この移動速度は異例であるものの、移動自体は珍しくないということは指摘しておきたいところです。地球の核にある液体鉄が変則的に流動することで地球の磁場の作用が変化するため、北磁極は本当の意味で静止していたことはありません。
米国海洋大気庁(NOAA)米国環境情報センター(NCEI)のウェブサイトによると、北磁極は1831年に初めて正式に確認されて以来、約2,250キロメートル移動しているとのことです。また、大体において北磁極は非常にゆっくりとさまよっていたので、研究者はかなり容易に追跡できていたと説明されています。
そののんびりとしたぶらつきが最近は速度を上げているのです。この数十年間の平均速度が1年あたり55キロとなるまで加速して来ました。
ロシアに向かう動きは年に約40キロの速度に落ちたことが最新データから判明していますが、それでもなお、数百年前までさかのぼる理論的測量データと比較すると科学者がいまだかつて経験したことのない現象なのです。
「1990年代からの動きは少なくともこの4世紀のどの時点よりはるかに速いものです」と英地質調査所(BGS)の地磁気の専門家キアラン・ベッガン氏は英フィナンシャル・タイムズ紙のインタビューに答えています。
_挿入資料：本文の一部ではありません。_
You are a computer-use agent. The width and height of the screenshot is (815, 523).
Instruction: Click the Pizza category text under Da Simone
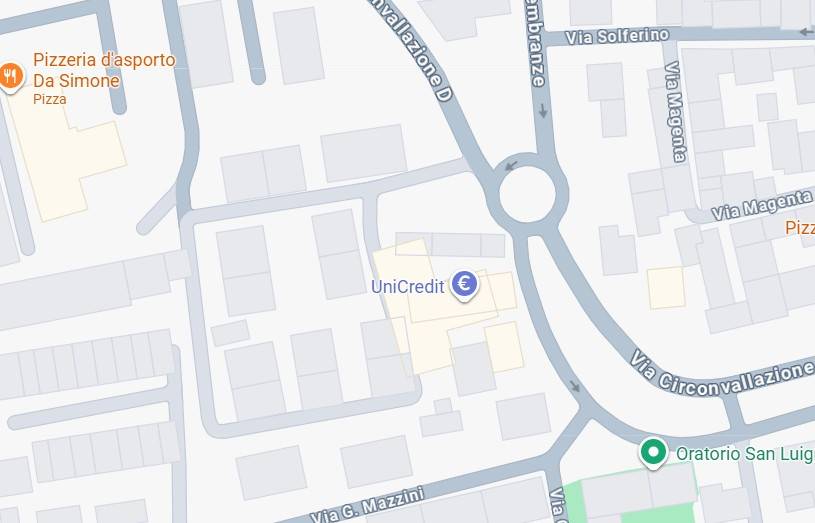tap(50, 99)
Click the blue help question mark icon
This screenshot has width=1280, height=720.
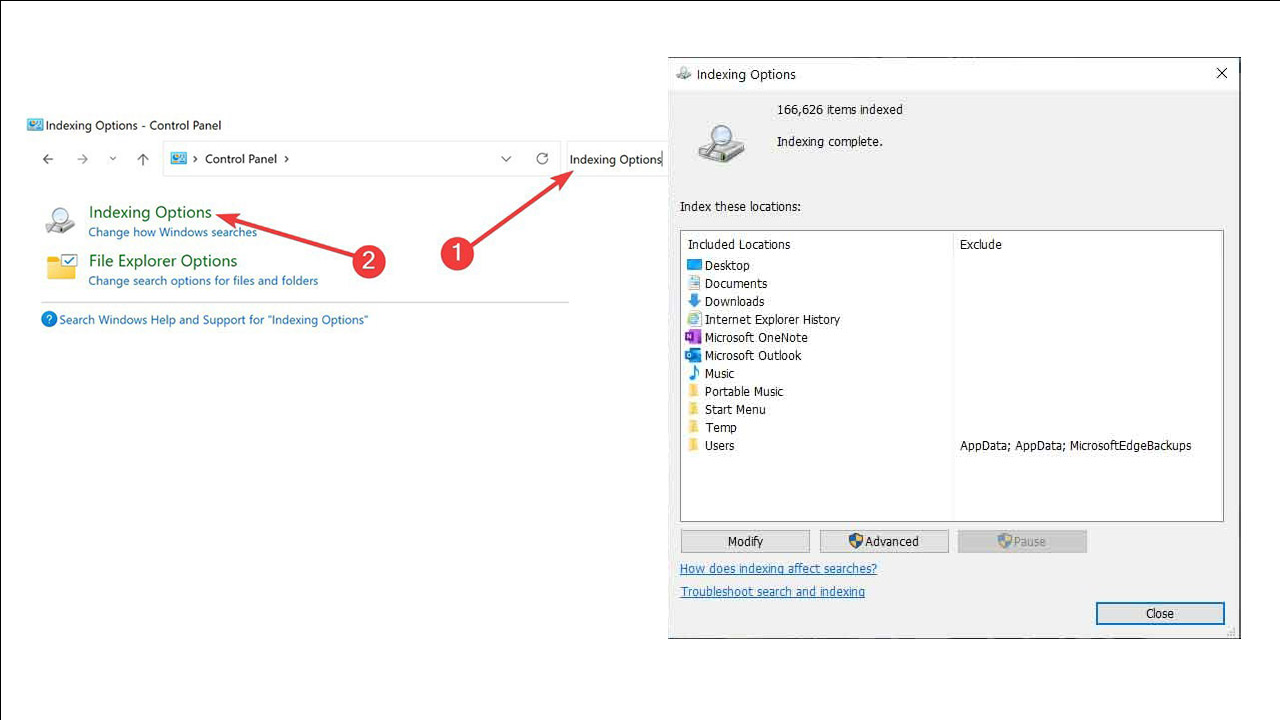(x=49, y=320)
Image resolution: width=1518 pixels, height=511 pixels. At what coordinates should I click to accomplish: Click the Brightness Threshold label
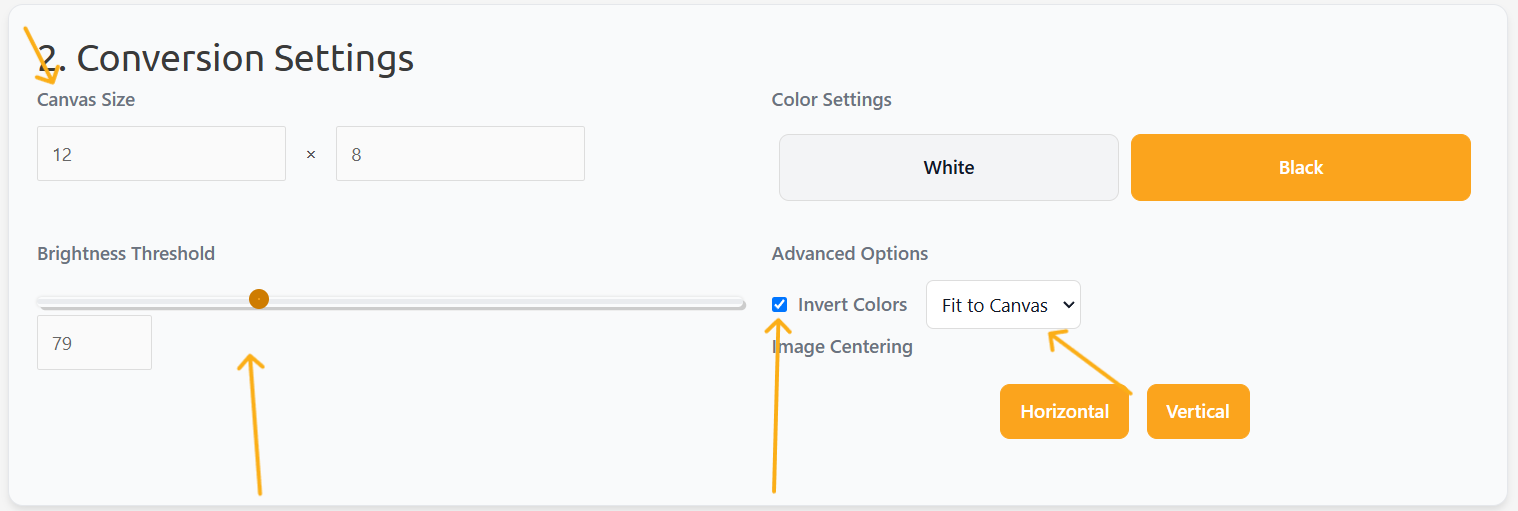[126, 254]
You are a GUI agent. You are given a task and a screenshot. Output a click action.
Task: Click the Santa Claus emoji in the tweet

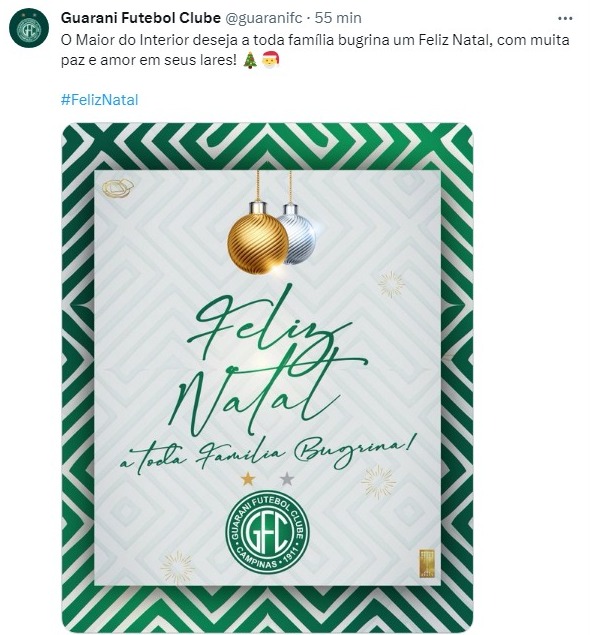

「地球の核で起きている変化の何が原因となっているのか、本当にわからないのです」
北磁極の極端な落ち着きのなさを引き起こしている核の変動を研究者たちは充分に説明することができないながらも、地球の磁場を表す地図を作製し、経時的な変化率を計算することは可能です。これを基に地磁気が将来どのように分布され得るのか予測することができます。
このシステムから世界磁気モデル(WMM)と呼ばれるものが作製されます。GPSなどのナビゲーション・ツールから地図作製サービスや一般消費者向け方位磁針アプリに至るまで、様々な機器が機能するのに必要となる磁場の縮図です。NASA、米連邦航空局(FAA)、軍部などの機関が利用するナビゲーション・システムの基礎になっているのは言うまでもありません。
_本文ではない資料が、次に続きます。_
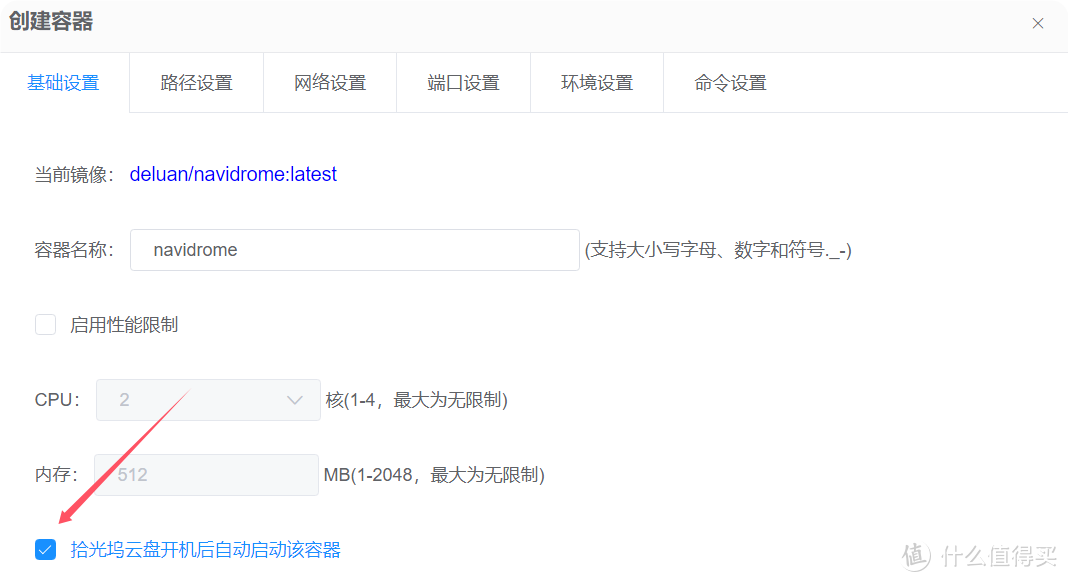The height and width of the screenshot is (582, 1068).
Task: Click inside the container name field
Action: click(354, 250)
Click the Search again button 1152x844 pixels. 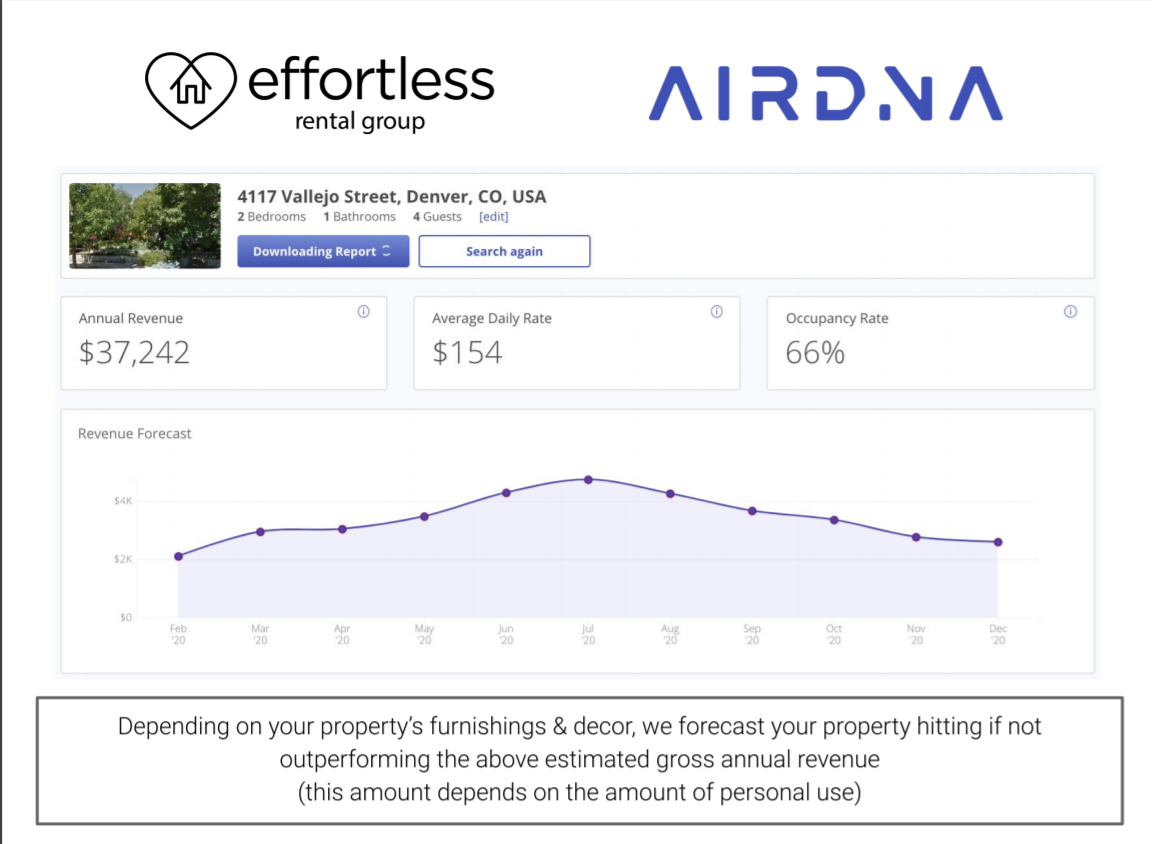click(x=504, y=251)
その重要性にもかかわらず、WMMの予測力は(北磁極自体と同じように)不変ではなく、モデルの正確さを保つために測定値を5年ごとに更新する必要があります。
「人工衛星による適切な磁気の観測データが得られるならば、WMMの予測は更新初日には高度に正確であり、その後、5年期の終わりに向けて精度が低下していきます。5年後にはモデル係数を修正して更新しなくてはなりません」とNCEIは説明しています。
今、まさにその時期を迎え、WMMの維持機関であるNCEIとBGSがついに今月10日にモデルを更新しました。
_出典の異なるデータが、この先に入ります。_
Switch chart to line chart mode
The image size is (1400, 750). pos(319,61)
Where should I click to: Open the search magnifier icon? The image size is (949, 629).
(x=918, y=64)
実際には、北磁極が異常な速度でふらついているため、計画よりまる1年も早い刷新です。これは、最近の減速にもかかわらず、WMMの予測の精度が通常期間より早く低下したということを意味しています。
スピードの変動が異常に思えるとは言え、実のところ、地球の歴史においては比較的穏やかな範囲の極の動きなのです。磁極が位置を遠くはずれ過ぎると反転することがあります。これは数十万年に一度、起きていることです。
それが次回、いつ起きるかは確信を持って言うことができませんが、もし、起きるならば、磁極の反転は人類に深刻な影響を及ぼすでしょう。
とは言っても、更新されたWMMのデータは2025年まで有効であり、差し迫った反転は今のところ予測されていないことに安心しておきましょう。